Source: European Medicines Agency (EU) Revision Year: 2024 Publisher: Reata Ireland Limited, Block A, Georges Quay Plaza, Georges Quay, Dublin 2, D02 E440 Ireland
Skyclarys is indicated for the treatment of Friedreich’s ataxia in adults and adolescents aged 16 years and older.
Omaveloxolone should be initiated and supervised by physicians with experience in the treatment of patients with Friedreich Ataxia.
The recommended dose is 150 mg omaveloxolone (3 hard capsules of 50 mg each) once daily.
Medicine lost through emesis should not be replaced with an additional dose.
If a dose is missed, the next dose should be taken as usual the following day. A double dose should not be taken to make up for a missed dose.
The recommended dosages for concomitant use of omaveloxolone with strong or moderate cytochrome P450 (CYP) 3A4 inhibitors or inducers are described in Table 1 (see sections 4.4 and 4.5).
Table 1. Recommended dosage modifications of omaveloxolone with concomitant use of CYP3A4 inhibitors:
Concomitant Drug Class | Dosage Recommendation |
---|---|
Strong CYP3A4 inhibitor | Recommended to avoid concomitant use. If coadministration cannot be avoided: • Reduce the dosage of Skyclarys to 50 mg |
Moderate CYP3A4 inhibitor | Recommended to avoid concomitant use. If coadministration cannot be avoided: • Reduce the dosage of Skyclarys to 100 mg once daily with close monitoring for adverse reactions. • If adverse reactions emerge, further reduce the dosage of Skyclarys to 50 mg once daily. |
No dose adjustment is required based on age (see section 5.2).
No dose adjustment is required in patients with mild hepatic impairment (Child-Pugh Class A).
The dose should be reduced to 100 mg once daily with close monitoring for adverse reactions in patients with moderate hepatic impairment (Child-Pugh Class B). Lowering to 50 mg once daily should be considered if adverse reactions emerge.
The use of the medicinal product should be avoided in patients with severe hepatic impairment (Child-Pugh Class C) (see section 5.2).
The effect of moderate and severe renal impairment on the pharmacokinetics of omaveloxolone has not been studied (see section 5.2).

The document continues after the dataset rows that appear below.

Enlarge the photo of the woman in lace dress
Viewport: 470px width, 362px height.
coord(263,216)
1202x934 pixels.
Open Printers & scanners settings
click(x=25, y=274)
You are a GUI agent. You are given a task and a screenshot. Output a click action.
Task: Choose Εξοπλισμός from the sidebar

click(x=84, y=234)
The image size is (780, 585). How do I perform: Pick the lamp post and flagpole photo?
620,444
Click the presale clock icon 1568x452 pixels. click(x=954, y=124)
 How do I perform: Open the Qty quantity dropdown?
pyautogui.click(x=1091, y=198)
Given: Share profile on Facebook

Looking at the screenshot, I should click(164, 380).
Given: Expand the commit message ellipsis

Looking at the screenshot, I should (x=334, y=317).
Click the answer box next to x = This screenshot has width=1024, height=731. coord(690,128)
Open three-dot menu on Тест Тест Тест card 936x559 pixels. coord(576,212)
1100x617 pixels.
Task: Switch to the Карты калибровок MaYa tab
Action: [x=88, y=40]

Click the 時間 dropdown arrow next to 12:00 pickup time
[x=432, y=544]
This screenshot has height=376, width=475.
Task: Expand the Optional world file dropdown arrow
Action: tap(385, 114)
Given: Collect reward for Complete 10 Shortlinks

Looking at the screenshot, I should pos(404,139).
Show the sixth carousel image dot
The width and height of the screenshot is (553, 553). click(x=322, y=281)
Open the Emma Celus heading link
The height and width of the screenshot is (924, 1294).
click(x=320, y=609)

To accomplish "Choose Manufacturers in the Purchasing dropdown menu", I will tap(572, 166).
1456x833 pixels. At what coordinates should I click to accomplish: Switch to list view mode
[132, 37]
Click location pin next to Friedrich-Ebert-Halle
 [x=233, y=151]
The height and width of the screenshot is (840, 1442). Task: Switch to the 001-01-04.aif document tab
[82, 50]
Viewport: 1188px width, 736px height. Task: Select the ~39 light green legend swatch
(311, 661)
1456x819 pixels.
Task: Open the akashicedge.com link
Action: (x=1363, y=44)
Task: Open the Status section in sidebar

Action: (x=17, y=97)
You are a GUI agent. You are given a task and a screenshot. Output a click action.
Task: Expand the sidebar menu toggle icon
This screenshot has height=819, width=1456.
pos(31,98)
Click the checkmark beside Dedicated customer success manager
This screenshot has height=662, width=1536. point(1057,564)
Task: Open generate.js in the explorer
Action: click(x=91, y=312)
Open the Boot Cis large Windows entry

The safety and efficacy of Skyclarys in children and adolescents aged less than 16 years have not yet been established. No data are available.
This medicinal product is for oral use.
Omaveloxolone should be taken on an empty stomach at least 1 hour before or 2 hours after eating (see sections 4.5 and 5.2).
Skyclarys capsules should be swallowed whole.
For patients who are unable to swallow whole capsules, Skyclarys capsules may be opened, and the entire contents sprinkled onto 2 tablespoons of apple puree. Patients should consume all the medicine/food mixture immediately on an empty stomach at least 1 hour before or 2 hours after eating. It should not be stored for future use (see section 5.2).
There is no specific antidote for Skyclarys. For patients who experience overdose, closely monitor and provide appropriate supportive treatment.
4 years.
This medicinal product does not require any special storage conditions.
High density polyethylene bottles with child-resistant, foil induction-sealed polypropylene closure.
Pack size of 90 capsules.
Pack size of 270 (3 packs of 90) capsules.
Not all pack sizes may be marketed.
Any unused medicinal product or waste material should be disposed of in accordance with local requirements.